Bisnis.com, JAKARTA — Produksi gula tahun ini diperkirakan tak meningkat terlepas dari adanya potensi tingkat rendemen yang tinggi.
Musim giling tebu sendiri telah dimulai di berbagai wilayah sentra produksi. Proses panen ini datang bersamaan dengan awal musim kemarau yang dilaporkan Badan Meteorologi, Klimatologi, dan Geofisika (BMKG) telah terjadi di 35% wilayah Indonesia.
Ketua Umum Dewan Pembina DPP Asosiasi Petani Tebu Rakyat Indonesia (APTRI) Arum Sabil tak memungkiri ada potensi rendemen tebu yang tinggi saat musim kemarau ini. Kendati demikian, ia memperkirakan produksi tetap turun karena luas area yang kian menyusut.
"Potensi kemasakan optimal tebu ketika musim kemarau yang tegas memang bagus. Potensi rendemen juga bagus. Hanya sayangnya luas lahan tebu menyusut dan produktivitas juga menurun sehingga produksi diperkirakan turun," papar Arum kala dihubungi Bisnis, Selasa (25/6/2019).
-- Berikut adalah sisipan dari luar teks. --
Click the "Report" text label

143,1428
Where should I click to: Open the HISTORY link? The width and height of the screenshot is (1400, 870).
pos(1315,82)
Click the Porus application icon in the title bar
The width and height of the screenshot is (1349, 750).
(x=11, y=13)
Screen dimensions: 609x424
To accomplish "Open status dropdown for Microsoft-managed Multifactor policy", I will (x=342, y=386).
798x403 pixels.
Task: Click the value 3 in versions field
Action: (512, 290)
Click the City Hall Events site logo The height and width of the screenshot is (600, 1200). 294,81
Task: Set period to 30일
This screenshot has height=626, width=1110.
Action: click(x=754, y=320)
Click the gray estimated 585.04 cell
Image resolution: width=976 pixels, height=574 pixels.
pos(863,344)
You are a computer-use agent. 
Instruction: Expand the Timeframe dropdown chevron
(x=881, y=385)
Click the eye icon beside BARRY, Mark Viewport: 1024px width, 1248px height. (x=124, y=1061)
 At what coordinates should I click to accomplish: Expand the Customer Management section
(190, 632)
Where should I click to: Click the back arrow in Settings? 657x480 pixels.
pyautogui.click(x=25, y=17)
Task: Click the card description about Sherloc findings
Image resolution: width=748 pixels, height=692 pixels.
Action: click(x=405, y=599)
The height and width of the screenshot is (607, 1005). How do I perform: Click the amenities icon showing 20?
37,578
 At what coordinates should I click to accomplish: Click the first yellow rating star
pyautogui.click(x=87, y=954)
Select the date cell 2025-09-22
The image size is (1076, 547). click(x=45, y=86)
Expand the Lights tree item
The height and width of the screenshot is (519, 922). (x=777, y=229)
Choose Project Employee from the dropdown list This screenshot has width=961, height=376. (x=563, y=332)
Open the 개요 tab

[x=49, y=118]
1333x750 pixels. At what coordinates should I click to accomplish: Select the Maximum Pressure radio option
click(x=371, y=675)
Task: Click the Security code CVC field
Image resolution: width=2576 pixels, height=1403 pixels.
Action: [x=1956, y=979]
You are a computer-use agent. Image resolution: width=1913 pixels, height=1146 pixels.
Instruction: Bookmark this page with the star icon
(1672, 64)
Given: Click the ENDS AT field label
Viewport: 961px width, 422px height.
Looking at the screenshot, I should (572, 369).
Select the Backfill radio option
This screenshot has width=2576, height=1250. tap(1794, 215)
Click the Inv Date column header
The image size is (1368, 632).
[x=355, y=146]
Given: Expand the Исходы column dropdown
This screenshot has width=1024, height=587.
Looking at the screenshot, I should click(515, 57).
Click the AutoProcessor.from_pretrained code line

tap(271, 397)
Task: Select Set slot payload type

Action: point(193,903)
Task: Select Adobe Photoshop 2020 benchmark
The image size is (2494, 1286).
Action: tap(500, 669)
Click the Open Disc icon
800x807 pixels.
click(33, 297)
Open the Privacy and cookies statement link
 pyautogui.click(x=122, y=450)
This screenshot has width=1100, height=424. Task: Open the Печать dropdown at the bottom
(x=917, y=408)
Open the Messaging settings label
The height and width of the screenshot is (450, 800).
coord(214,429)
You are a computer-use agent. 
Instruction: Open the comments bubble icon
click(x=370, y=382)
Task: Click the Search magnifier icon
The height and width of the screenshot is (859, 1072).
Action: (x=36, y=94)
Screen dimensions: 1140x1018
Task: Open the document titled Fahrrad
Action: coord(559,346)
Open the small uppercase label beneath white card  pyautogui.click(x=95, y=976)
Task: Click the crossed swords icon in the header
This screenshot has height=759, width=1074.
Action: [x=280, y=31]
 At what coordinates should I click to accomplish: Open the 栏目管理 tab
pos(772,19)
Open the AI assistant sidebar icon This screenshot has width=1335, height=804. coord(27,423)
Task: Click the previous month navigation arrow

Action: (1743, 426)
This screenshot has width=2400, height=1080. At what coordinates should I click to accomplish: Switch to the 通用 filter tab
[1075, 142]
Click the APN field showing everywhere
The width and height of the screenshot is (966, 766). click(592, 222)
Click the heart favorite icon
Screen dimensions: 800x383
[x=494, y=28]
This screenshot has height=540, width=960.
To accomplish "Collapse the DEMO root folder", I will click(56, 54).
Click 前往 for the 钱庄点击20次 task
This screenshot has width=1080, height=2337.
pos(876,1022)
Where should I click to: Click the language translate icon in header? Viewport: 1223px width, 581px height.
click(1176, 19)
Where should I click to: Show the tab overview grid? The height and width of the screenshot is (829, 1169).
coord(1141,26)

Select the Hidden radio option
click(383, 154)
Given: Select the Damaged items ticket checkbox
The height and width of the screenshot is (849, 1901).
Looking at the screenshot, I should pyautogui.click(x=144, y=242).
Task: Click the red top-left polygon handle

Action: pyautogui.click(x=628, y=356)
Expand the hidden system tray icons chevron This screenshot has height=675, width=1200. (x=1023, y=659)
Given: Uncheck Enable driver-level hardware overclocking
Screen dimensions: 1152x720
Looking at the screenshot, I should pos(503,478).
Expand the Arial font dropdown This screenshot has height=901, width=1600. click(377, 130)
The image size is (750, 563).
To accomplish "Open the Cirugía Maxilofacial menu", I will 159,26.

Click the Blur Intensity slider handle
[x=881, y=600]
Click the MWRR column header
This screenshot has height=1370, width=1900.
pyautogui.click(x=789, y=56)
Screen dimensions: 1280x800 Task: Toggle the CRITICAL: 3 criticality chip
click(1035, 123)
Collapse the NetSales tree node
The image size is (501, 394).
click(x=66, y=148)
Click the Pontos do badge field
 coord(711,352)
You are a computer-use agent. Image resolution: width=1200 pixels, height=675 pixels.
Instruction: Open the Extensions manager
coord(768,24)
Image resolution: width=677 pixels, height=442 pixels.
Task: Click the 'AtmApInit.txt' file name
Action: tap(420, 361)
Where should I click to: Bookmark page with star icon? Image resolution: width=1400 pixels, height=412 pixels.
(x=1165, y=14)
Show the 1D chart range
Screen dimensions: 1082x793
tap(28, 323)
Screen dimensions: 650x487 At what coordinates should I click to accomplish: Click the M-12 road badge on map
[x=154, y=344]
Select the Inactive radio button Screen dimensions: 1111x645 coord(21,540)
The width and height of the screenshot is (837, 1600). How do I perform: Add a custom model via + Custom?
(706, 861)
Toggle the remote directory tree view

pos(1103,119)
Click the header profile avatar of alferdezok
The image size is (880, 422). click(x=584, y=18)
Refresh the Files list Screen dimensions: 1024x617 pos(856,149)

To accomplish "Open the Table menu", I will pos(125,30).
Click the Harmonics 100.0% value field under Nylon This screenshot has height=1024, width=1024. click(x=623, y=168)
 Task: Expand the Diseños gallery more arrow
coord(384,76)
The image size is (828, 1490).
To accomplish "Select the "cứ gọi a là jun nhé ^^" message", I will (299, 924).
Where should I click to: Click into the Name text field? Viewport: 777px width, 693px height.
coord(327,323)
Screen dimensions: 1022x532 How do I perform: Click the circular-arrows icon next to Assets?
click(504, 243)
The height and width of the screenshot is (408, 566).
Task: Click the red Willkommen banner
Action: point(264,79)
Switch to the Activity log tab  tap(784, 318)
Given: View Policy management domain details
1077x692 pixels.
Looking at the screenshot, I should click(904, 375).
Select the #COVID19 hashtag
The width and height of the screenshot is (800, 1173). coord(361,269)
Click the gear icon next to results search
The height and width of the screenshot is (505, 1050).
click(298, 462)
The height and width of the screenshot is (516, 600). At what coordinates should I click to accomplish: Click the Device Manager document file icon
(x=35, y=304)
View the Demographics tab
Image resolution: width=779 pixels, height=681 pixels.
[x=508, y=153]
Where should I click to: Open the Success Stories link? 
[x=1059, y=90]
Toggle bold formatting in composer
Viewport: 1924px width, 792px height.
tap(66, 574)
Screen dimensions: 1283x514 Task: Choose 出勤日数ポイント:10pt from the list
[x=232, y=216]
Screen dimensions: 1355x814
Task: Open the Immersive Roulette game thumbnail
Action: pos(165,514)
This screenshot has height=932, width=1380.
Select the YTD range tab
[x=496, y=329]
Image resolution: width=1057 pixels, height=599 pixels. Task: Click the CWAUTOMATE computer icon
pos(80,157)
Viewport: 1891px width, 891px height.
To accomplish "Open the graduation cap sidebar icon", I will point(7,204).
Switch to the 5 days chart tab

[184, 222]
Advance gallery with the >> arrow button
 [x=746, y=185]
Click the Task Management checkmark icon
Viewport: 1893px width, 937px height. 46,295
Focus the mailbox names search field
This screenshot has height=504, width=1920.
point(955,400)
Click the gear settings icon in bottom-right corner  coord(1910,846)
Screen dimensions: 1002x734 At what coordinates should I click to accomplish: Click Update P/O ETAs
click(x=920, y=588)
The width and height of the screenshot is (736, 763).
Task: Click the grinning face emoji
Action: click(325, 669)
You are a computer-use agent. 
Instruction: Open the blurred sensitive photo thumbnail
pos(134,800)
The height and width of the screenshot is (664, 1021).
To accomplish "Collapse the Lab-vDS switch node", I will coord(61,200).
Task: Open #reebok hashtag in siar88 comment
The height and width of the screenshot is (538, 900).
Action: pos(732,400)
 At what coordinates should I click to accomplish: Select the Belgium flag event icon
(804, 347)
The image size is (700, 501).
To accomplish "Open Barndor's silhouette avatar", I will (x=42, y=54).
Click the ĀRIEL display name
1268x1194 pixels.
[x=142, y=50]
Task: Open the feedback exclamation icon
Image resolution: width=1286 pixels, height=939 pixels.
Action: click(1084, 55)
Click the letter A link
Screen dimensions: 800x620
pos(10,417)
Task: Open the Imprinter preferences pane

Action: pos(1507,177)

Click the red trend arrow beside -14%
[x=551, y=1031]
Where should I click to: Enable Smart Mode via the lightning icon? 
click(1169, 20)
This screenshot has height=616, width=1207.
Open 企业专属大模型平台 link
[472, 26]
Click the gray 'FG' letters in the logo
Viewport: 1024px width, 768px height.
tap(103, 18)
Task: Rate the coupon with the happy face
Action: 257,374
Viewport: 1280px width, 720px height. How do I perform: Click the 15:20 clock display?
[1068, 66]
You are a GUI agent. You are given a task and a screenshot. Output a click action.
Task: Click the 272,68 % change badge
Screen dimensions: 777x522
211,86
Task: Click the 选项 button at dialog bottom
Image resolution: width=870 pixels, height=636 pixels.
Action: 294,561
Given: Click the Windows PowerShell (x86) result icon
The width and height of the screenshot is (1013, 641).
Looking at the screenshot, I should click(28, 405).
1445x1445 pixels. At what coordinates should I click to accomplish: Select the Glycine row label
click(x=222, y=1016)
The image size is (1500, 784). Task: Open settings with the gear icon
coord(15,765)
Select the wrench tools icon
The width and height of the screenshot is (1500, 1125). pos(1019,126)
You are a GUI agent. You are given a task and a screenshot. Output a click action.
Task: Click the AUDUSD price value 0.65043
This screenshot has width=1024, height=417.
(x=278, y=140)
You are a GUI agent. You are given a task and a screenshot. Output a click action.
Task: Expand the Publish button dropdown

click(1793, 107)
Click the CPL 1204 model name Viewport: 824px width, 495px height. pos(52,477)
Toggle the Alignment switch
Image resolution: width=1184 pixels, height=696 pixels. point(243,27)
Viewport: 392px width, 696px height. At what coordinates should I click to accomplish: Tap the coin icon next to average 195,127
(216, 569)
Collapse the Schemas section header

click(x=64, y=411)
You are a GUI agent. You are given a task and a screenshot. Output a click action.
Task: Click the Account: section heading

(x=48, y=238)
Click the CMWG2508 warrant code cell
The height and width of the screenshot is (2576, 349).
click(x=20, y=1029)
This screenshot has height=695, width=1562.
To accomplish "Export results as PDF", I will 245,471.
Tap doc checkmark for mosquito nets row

Berdasarkan data yang dihimpun Asosiasi Gula Indonesia, luas area tebu selama 5 tahun terakhir memang mengalami penurunan. Pada tahun 2014, luas area tebu berada di angka 472.676 hektare. Jumlah tersebut terus menyusut sampai ke angka 427.912 hektare pada 2018.
"Penurunan area yang drastis dan produktivitas yang turun berpengaruh besar pada tingkat produksi. Mengapa produktivitas turun? Karena kita krisis bibit unggul," sambungnya.
Baca Juga
Melihat faktor bibit, Arum pun mengusulkan agar pemerintah lebih menaruh perhatian pada riset dan lembaga penelitian.
"Negara produsen gula besar itu bisa mencapai tingkat efisiensi dan produktivitas yang tinggi karena lembaga riset dan peneliti di situ mendapat ruang," ujar Arum berpendapat.